(Assignment):
Retype all of the records shown beneath this task, exactly as they stand.

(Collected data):
════════════════

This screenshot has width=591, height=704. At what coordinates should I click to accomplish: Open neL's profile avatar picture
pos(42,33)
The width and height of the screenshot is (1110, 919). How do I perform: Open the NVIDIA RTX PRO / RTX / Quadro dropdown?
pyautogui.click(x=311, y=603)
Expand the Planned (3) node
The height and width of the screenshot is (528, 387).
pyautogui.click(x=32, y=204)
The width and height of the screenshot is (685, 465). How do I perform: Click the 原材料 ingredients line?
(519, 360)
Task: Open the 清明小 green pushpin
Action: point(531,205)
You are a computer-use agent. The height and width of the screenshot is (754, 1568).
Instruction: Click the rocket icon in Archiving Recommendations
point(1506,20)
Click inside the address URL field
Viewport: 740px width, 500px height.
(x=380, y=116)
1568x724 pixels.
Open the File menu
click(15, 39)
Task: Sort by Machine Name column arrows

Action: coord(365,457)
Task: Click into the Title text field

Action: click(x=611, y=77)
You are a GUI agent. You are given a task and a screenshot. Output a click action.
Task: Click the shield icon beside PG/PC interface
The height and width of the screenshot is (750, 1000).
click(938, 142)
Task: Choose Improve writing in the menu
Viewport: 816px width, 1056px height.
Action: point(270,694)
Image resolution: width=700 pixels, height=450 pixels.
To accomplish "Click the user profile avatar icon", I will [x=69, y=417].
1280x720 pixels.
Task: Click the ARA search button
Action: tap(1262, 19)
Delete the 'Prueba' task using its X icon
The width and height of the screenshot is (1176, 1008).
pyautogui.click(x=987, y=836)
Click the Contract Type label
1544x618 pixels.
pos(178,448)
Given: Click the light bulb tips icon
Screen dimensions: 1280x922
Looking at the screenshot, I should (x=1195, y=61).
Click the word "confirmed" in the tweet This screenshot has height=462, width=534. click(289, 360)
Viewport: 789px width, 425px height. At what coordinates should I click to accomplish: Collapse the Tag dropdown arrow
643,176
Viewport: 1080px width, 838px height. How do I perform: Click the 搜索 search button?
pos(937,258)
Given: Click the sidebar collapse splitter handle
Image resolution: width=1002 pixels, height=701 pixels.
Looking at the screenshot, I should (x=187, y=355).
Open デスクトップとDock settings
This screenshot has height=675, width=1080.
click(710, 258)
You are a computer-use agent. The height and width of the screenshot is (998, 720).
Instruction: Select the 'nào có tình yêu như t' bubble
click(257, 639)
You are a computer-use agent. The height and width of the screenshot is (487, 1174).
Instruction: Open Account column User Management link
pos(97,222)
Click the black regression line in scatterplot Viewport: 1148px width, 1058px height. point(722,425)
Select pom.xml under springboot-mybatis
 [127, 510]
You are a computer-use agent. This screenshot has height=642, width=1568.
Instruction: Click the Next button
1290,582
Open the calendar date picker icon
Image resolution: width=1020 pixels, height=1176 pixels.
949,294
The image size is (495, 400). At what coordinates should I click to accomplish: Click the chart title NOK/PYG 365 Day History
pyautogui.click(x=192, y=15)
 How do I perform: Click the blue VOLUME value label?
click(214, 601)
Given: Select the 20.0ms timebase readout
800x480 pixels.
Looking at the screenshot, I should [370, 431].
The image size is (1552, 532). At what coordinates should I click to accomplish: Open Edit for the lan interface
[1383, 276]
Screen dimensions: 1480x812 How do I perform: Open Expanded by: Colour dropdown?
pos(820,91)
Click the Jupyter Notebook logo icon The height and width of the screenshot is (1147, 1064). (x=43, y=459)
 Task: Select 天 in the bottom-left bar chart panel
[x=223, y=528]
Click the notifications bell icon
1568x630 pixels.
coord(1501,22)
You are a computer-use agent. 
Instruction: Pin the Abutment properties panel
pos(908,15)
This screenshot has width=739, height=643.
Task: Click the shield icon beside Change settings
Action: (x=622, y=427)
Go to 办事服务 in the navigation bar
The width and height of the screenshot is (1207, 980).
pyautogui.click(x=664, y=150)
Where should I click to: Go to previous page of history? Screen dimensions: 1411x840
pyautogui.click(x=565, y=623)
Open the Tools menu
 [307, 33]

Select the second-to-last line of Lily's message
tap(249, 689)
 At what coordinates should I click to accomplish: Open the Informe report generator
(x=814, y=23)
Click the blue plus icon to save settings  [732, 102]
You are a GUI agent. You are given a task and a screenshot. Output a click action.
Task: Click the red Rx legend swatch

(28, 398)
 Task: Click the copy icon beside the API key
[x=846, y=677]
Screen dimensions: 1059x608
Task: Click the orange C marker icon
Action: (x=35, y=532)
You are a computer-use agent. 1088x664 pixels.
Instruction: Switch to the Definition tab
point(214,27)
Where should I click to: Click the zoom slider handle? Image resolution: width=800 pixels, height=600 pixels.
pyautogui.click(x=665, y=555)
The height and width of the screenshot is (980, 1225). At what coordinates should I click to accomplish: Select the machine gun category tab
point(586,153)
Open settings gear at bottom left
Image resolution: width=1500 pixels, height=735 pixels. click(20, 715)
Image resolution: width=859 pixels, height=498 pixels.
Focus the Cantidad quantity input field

════════════════

(Answer to the exercise):
This screenshot has width=591, height=704. At what coordinates should I click to accomplish: Open neL's profile avatar picture
pos(42,33)
The width and height of the screenshot is (1110, 919). How do I perform: Open the NVIDIA RTX PRO / RTX / Quadro dropdown?
pyautogui.click(x=311, y=603)
Expand the Planned (3) node
The height and width of the screenshot is (528, 387).
pyautogui.click(x=32, y=204)
The width and height of the screenshot is (685, 465). How do I perform: Click the 原材料 ingredients line?
(519, 360)
Task: Open the 清明小 green pushpin
Action: point(531,205)
You are a computer-use agent. The height and width of the screenshot is (754, 1568).
Instruction: Click the rocket icon in Archiving Recommendations
point(1506,20)
Click inside the address URL field
Viewport: 740px width, 500px height.
(x=380, y=116)
1568x724 pixels.
Open the File menu
click(15, 39)
Task: Sort by Machine Name column arrows

Action: coord(365,457)
Task: Click into the Title text field

Action: click(x=611, y=77)
You are a GUI agent. You are given a task and a screenshot. Output a click action.
Task: Click the shield icon beside PG/PC interface
The height and width of the screenshot is (750, 1000).
click(938, 142)
Task: Choose Improve writing in the menu
Viewport: 816px width, 1056px height.
Action: point(270,694)
Image resolution: width=700 pixels, height=450 pixels.
To accomplish "Click the user profile avatar icon", I will [x=69, y=417].
1280x720 pixels.
Task: Click the ARA search button
Action: tap(1262, 19)
Delete the 'Prueba' task using its X icon
The width and height of the screenshot is (1176, 1008).
pyautogui.click(x=987, y=836)
Click the Contract Type label
1544x618 pixels.
pos(178,448)
Given: Click the light bulb tips icon
Screen dimensions: 1280x922
Looking at the screenshot, I should (x=1195, y=61).
Click the word "confirmed" in the tweet This screenshot has height=462, width=534. click(289, 360)
Viewport: 789px width, 425px height. At what coordinates should I click to accomplish: Collapse the Tag dropdown arrow
643,176
Viewport: 1080px width, 838px height. How do I perform: Click the 搜索 search button?
pos(937,258)
Given: Click the sidebar collapse splitter handle
Image resolution: width=1002 pixels, height=701 pixels.
Looking at the screenshot, I should (x=187, y=355).
Open デスクトップとDock settings
This screenshot has height=675, width=1080.
click(710, 258)
You are a computer-use agent. The height and width of the screenshot is (998, 720).
Instruction: Select the 'nào có tình yêu như t' bubble
click(257, 639)
You are a computer-use agent. The height and width of the screenshot is (487, 1174).
Instruction: Open Account column User Management link
pos(97,222)
Click the black regression line in scatterplot Viewport: 1148px width, 1058px height. point(722,425)
Select pom.xml under springboot-mybatis
 [127, 510]
You are a computer-use agent. This screenshot has height=642, width=1568.
Instruction: Click the Next button
1290,582
Open the calendar date picker icon
Image resolution: width=1020 pixels, height=1176 pixels.
949,294
The image size is (495, 400). At what coordinates should I click to accomplish: Click the chart title NOK/PYG 365 Day History
pyautogui.click(x=192, y=15)
 How do I perform: Click the blue VOLUME value label?
click(214, 601)
Given: Select the 20.0ms timebase readout
800x480 pixels.
Looking at the screenshot, I should [370, 431].
The image size is (1552, 532). At what coordinates should I click to accomplish: Open Edit for the lan interface
[1383, 276]
Screen dimensions: 1480x812 How do I perform: Open Expanded by: Colour dropdown?
pos(820,91)
Click the Jupyter Notebook logo icon The height and width of the screenshot is (1147, 1064). (x=43, y=459)
 Task: Select 天 in the bottom-left bar chart panel
[x=223, y=528]
Click the notifications bell icon
1568x630 pixels.
coord(1501,22)
You are a computer-use agent. 
Instruction: Pin the Abutment properties panel
pos(908,15)
This screenshot has width=739, height=643.
Task: Click the shield icon beside Change settings
Action: (x=622, y=427)
Go to 办事服务 in the navigation bar
The width and height of the screenshot is (1207, 980).
pyautogui.click(x=664, y=150)
Where should I click to: Go to previous page of history? Screen dimensions: 1411x840
pyautogui.click(x=565, y=623)
Open the Tools menu
 [307, 33]

Select the second-to-last line of Lily's message
tap(249, 689)
 At what coordinates should I click to accomplish: Open the Informe report generator
(x=814, y=23)
Click the blue plus icon to save settings  [732, 102]
You are a GUI agent. You are given a task and a screenshot. Output a click action.
Task: Click the red Rx legend swatch

(28, 398)
 Task: Click the copy icon beside the API key
[x=846, y=677]
Screen dimensions: 1059x608
Task: Click the orange C marker icon
Action: (x=35, y=532)
You are a computer-use agent. 1088x664 pixels.
Instruction: Switch to the Definition tab
point(214,27)
Where should I click to: Click the zoom slider handle? Image resolution: width=800 pixels, height=600 pixels.
pyautogui.click(x=665, y=555)
The height and width of the screenshot is (980, 1225). At what coordinates should I click to accomplish: Select the machine gun category tab
point(586,153)
Open settings gear at bottom left
Image resolution: width=1500 pixels, height=735 pixels. click(20, 715)
Image resolution: width=859 pixels, height=498 pixels.
Focus the Cantidad quantity input field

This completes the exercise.